* Check your understanding
A. Using the excerpt on resistin and OA, explain why resistin is described as a novel and interesting therapeutic target in chronic inflammatory diseases.
B. In the excerpt on resistin and OA, what dose of recombinant human resistin was given to human primary monocytes, and for how long?
C. From the excerpt on resistin and OA, return the part that opens with the words containing "A signaling pathway" and closes with "in human chondrocytes.".

* Page extract
-*-

A signaling pathway mediates the transmission of an extracellular molecular signal to the interior of the cell through the cell membrane. The function of resistin can be inferred via the signaling pathway that it activates. In human chondrocytes, resistin has been proven to activate the C/EBPβ and NF-κB pathways. There is abundant room for further investigation on the signaling pathways mediating the effects of resistin in human chondrocytes.

3.3. Expression of Cytokines and Chemokines Stimulated by Resistin in OA

The proinflammatory properties of resistin have been observed in animal models and human tissue samples [20, 43, 47, 61]. Numerous cytokines and chemokines are upregulated by resistin, making it a novel and interesting therapeutic target in chronic inflammatory diseases such as RA and OA. Thus far, the proinflammatory properties of resistin have been studied in human knee fibroblast-like synoviocytes from RA patients, human monocytes/macrophages, and human knee articular chondrocytes.

In human knee fibroblast-like synoviocytes harvested from RA patients and incubated with resistin in vitro, the expression levels of 18 molecules were more than 2-fold higher in resistin-stimulated cells than in unstimulated cells. These upregulated molecules included the seven chemokines, CXCL1, CXCL2, CXCL3, CXCL5, CXCL6, CXCL8, and CCL2, as well as IL-6 [70].

Consistent with the results in fibroblast-like synoviocytes, another study showed that treatment of human primary monocytes with recombinant human resistin (10 μg/mL) for 48 h led to the release of cytokines and chemokines, such as IL-1α, IL-1β, IL-1Rα, IL-6, IL-7, CCL4/macrophage inflammatory protein- (MIP-) 1α, CCL3/MIP-1β, CXCL8/IL-8, IL-10, CCL2/methyl-accepted chemotaxis protein- (MCP-) 1, granulocyte colony-stimulating factor (G-CSF), and TNF-α [43]. Other researchers have found that resistin leads to the upregulation of the mRNA and protein levels of inflammatory cytokines such as IL-6, TNF-α, and IL-1β via the PKA and NF-κB signaling pathways [67].

OA is characterized by cartilage degeneration, soft tissue damage, and inflammation. In OA, chondrocytes are ultimately damaged by proinflammatory chemokines, cytokines, and other molecules. Compared to knee chondrocytes from healthy controls, those from OA patients exhibited a greater than 10-fold increase in the expression of IL-1α, IL-1β, CCL3, CCL3L1, CCL4, CCL5, CCL8, CCL20, CXCL1, CXCL2, CXCL3, CXCL5, CXCL6, CXCL8 (IL-8), MMP-1, and MMP-13 and a less than 10-fold increase in the expression of TNFα, CCL2, CX3CL1, and ADAMTS-4 in response to resistin treatment [60].

These above results further support the notion that resistin plays a proinflammatory role in cell metabolism, and the cytokines/chemokines triggered by resistin play a larger role in promoting catabolism than anabolism in OA.

4. Conclusion

OA is a multifactorial disease, and the factors that lead to the degeneration of joint cartilage include mechanical stresses and proinflammatory cytokines/chemokines. The current body of evidence shows that a positive correlation exists between resistin and OA. Resistin upregulates proinflammatory cytokines/chemokines in OA, thereby increasing catabolic activity in cartilage. Thus, resistin is a potential biomarker for the diagnosis of OA. However, the direct receptor for resistin and its corresponding signaling pathways need to be further investigated to elucidate the underlying pathogenetic mechanism in OA. Thus far, very few studies have investigated the interaction of resistin with cytokines/chemokines. Future work to identify the bona fide receptor of resistin, its corresponding signaling pathways, and the cytokines that mediate resistin-induced inflammatory responses is required to conclusively define the role of resistin in OA progression.

Conflicts of Interest

The authors declare that they have no competing interests.

Acknowledgments

We thank the staff of our team for their assistance during this study.

-*-

* Study material
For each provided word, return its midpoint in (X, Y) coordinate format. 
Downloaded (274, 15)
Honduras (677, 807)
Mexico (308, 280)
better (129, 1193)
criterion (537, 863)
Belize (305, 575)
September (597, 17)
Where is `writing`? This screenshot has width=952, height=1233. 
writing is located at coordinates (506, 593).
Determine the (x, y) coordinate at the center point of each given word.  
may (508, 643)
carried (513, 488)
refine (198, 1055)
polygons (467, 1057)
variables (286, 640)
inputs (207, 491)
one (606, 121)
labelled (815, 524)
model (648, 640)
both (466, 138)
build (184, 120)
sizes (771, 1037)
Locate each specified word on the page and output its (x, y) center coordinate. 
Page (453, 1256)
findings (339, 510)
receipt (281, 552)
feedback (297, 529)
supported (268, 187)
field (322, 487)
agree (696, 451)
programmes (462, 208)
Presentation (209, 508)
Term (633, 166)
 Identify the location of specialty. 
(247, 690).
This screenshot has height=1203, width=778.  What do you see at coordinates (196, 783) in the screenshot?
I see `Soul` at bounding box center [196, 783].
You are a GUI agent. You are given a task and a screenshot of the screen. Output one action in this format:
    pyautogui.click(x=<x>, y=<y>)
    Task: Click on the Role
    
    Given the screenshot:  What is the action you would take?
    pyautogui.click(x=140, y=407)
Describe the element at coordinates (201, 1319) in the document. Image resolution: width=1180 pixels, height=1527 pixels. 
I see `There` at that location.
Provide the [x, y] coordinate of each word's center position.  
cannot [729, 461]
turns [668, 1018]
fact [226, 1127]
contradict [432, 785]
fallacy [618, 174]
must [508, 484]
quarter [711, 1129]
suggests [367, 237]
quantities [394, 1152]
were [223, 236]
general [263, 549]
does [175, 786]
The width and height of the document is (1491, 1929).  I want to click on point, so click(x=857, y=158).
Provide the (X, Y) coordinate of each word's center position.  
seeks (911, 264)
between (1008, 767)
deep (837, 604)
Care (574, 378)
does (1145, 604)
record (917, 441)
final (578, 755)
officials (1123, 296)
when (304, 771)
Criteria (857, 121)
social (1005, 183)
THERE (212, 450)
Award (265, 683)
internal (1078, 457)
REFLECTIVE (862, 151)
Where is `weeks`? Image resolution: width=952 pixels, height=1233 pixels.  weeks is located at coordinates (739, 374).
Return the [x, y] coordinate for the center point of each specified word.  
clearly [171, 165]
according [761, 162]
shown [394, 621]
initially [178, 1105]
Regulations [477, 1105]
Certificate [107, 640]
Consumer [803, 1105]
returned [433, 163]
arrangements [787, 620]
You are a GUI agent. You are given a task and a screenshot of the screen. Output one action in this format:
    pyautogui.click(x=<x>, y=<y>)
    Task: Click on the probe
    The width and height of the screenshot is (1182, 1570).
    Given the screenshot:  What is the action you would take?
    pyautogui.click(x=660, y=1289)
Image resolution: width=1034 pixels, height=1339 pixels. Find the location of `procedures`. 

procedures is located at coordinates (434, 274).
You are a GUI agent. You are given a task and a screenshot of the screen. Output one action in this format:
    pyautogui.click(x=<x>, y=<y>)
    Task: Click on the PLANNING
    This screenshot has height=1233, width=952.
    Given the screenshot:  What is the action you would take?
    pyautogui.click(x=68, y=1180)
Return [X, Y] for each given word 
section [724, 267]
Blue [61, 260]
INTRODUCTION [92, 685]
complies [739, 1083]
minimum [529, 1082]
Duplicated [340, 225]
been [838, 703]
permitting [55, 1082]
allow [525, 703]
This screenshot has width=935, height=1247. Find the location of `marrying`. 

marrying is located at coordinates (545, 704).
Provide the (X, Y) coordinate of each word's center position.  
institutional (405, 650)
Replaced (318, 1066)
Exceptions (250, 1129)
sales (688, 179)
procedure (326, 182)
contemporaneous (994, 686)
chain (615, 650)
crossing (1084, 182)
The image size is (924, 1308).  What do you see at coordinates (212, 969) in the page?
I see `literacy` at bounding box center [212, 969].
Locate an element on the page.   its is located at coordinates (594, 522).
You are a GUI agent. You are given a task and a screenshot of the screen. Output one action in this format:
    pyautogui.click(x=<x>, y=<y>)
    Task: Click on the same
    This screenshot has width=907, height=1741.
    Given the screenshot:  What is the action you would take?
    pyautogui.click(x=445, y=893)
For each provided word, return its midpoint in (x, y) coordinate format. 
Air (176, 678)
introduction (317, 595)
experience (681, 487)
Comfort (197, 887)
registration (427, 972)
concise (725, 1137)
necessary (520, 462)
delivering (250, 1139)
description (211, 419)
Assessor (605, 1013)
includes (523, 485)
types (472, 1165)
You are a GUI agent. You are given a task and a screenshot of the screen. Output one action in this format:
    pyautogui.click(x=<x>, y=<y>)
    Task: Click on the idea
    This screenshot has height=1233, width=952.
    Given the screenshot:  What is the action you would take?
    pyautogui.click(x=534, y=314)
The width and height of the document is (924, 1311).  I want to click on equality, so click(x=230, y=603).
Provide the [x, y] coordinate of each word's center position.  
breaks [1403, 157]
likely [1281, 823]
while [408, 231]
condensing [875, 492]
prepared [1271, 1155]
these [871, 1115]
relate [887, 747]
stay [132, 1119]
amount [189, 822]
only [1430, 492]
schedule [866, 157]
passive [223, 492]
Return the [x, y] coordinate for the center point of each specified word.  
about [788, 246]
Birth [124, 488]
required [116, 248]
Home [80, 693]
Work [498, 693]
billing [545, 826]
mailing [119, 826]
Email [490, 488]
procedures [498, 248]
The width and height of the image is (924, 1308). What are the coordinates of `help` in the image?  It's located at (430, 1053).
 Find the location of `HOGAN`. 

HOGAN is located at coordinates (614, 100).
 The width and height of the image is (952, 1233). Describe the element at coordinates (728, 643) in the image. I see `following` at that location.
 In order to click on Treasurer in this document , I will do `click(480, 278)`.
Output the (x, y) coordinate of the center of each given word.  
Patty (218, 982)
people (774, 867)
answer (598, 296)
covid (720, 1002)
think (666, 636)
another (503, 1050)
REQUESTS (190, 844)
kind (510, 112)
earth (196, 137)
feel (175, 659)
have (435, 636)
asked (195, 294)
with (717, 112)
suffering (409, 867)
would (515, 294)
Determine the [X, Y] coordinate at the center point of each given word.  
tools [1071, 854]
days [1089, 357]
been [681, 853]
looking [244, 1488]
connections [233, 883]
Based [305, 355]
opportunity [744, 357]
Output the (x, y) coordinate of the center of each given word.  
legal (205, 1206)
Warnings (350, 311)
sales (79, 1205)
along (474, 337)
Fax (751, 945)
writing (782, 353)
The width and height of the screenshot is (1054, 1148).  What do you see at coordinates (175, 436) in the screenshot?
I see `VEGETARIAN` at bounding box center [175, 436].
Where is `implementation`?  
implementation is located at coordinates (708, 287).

-*-

* Solutions for each task
A. Resistin upregulates numerous cytokines and chemokines. That makes it a novel and interesting therapeutic target in chronic inflammatory diseases such as RA and OA.

B. 10 μg/mL for 48 h.

C.
A signaling pathway mediates the transmission of an extracellular molecular signal to the interior of the cell through the cell membrane. The function of resistin can be inferred via the signaling pathway that it activates. In human chondrocytes, resistin has been proven to activate the C/EBPβ and NF-κB pathways. There is abundant room for further investigation on the signaling pathways mediating the effects of resistin in human chondrocytes.